## The request
Reproduce the part of the listing starting at the line containing "Task: Go to the Monthly tab" and ending at the final line of the listing, both included. Leave the pictures out of your answer.
** start of Input for this task **
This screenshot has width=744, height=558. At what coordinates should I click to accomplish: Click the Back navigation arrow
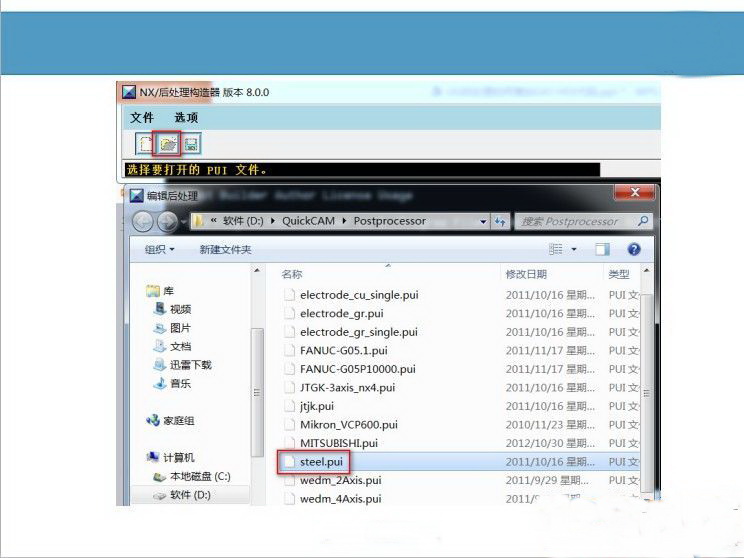(143, 221)
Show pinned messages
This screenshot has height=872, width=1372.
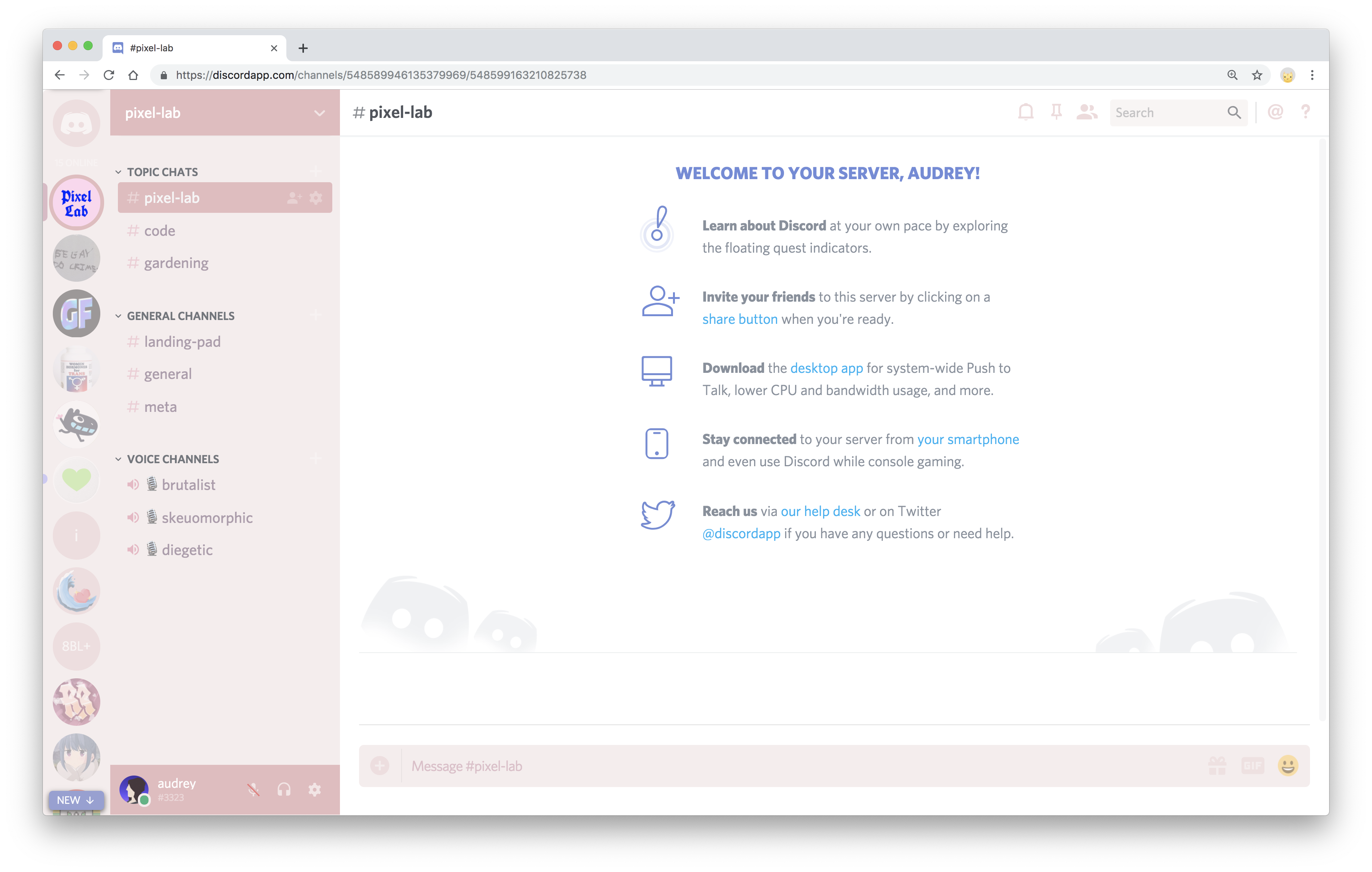tap(1056, 112)
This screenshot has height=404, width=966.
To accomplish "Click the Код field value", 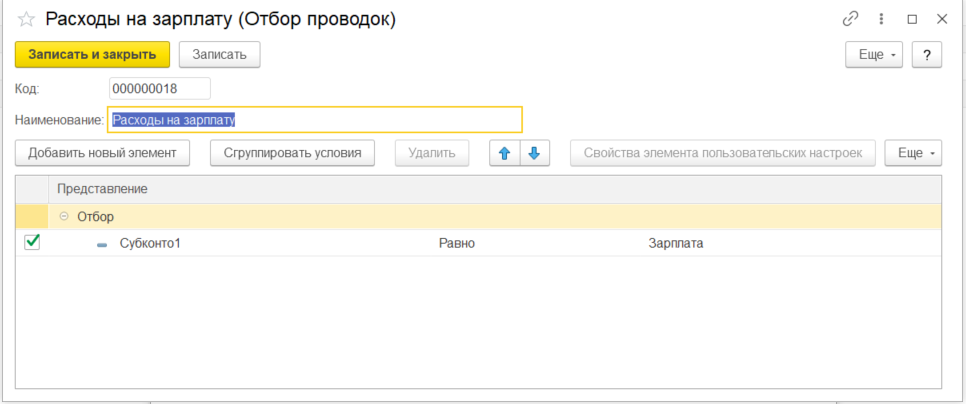I will click(159, 89).
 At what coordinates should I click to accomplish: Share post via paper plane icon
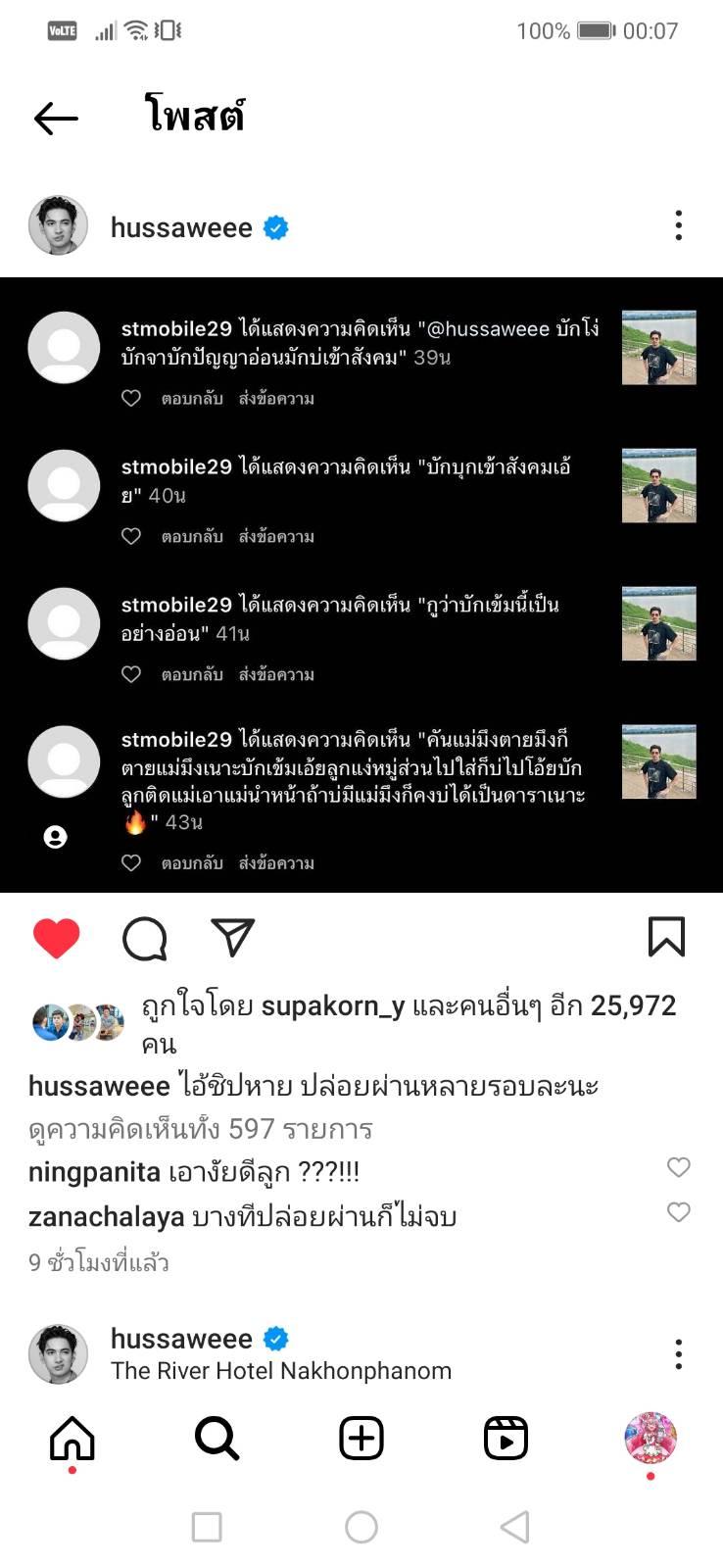point(233,938)
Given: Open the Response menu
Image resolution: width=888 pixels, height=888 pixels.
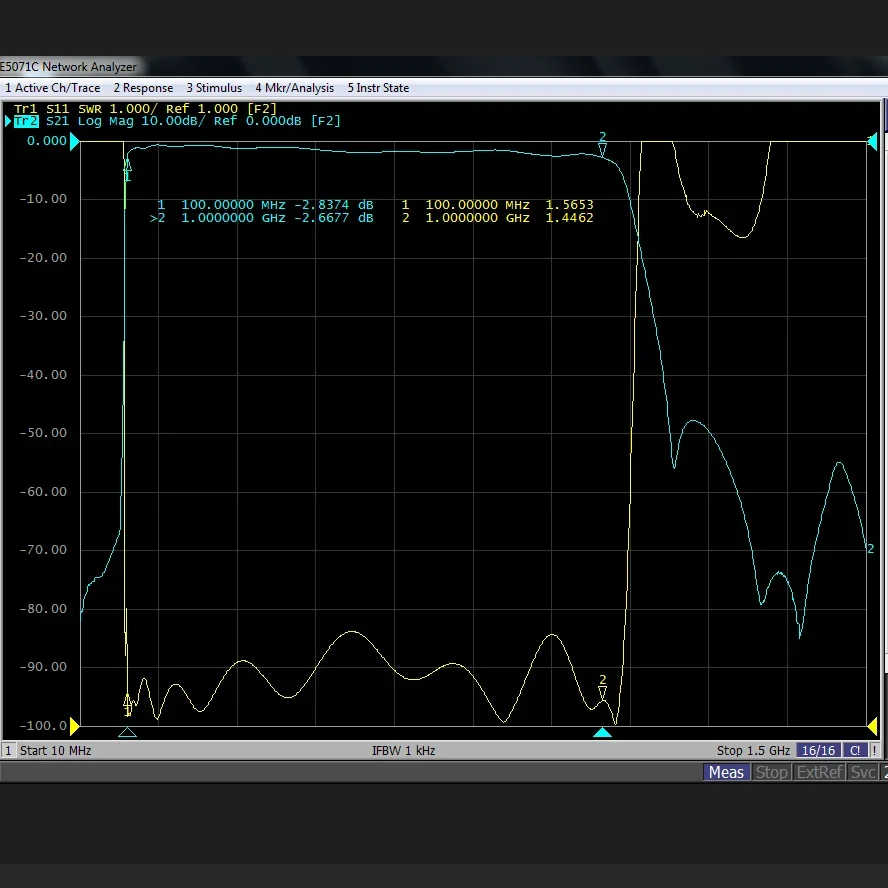Looking at the screenshot, I should point(143,88).
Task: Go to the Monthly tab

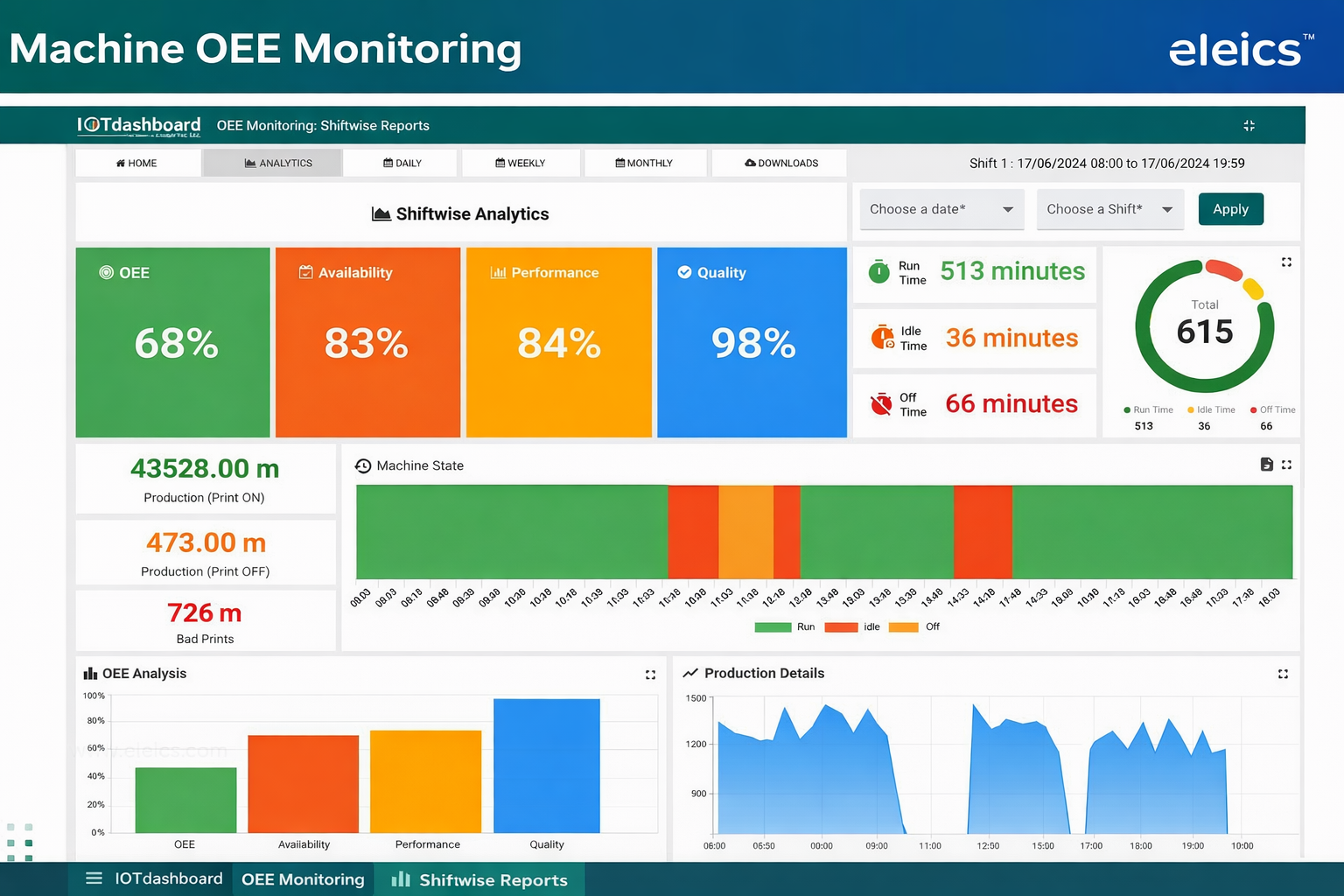Action: click(x=643, y=164)
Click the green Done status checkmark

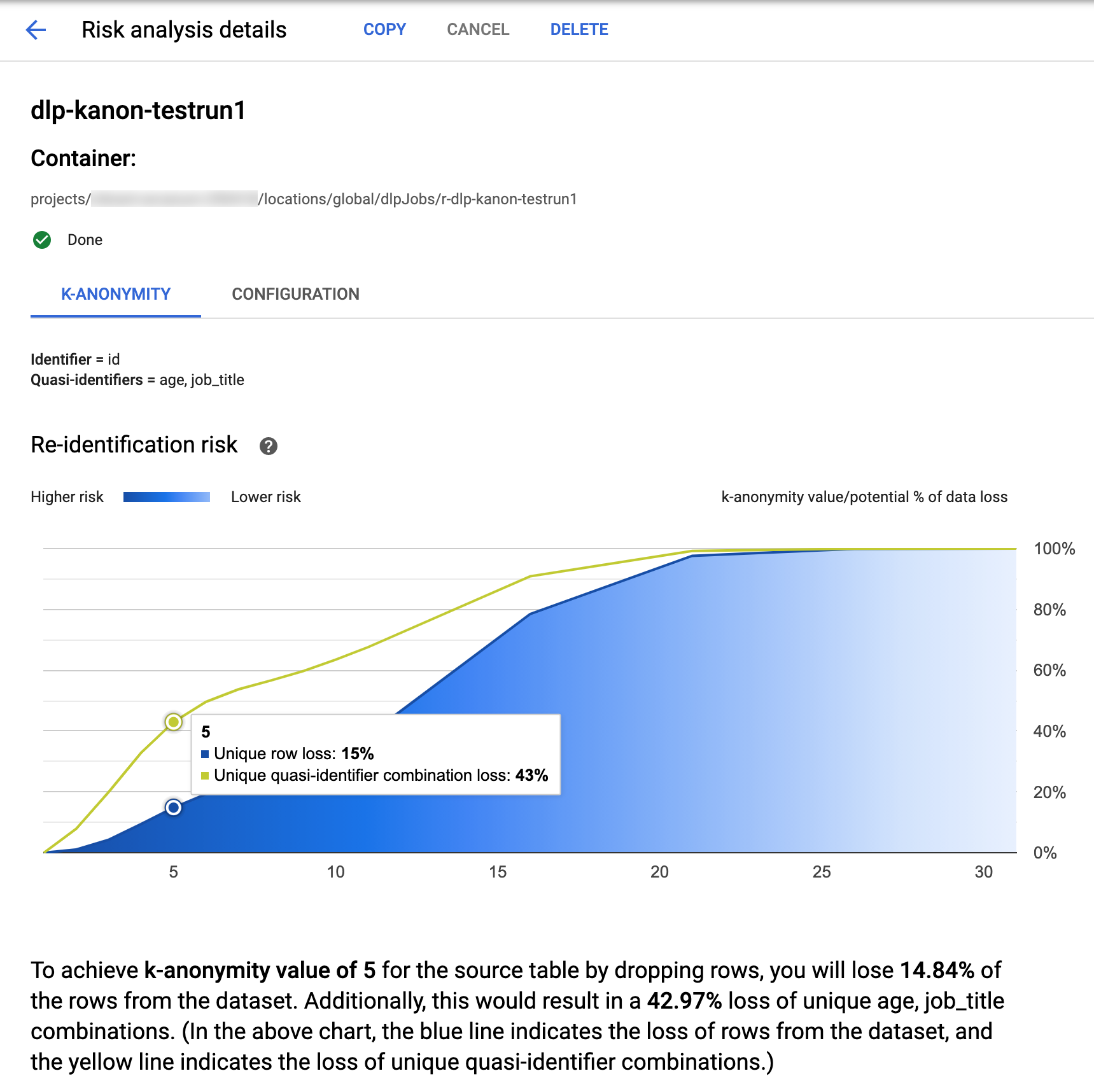pyautogui.click(x=42, y=240)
** end of Input for this task **
## Finished answer
Task: Go to the Monthly tab

Action: click(x=643, y=164)
Click the green Done status checkmark

pyautogui.click(x=42, y=240)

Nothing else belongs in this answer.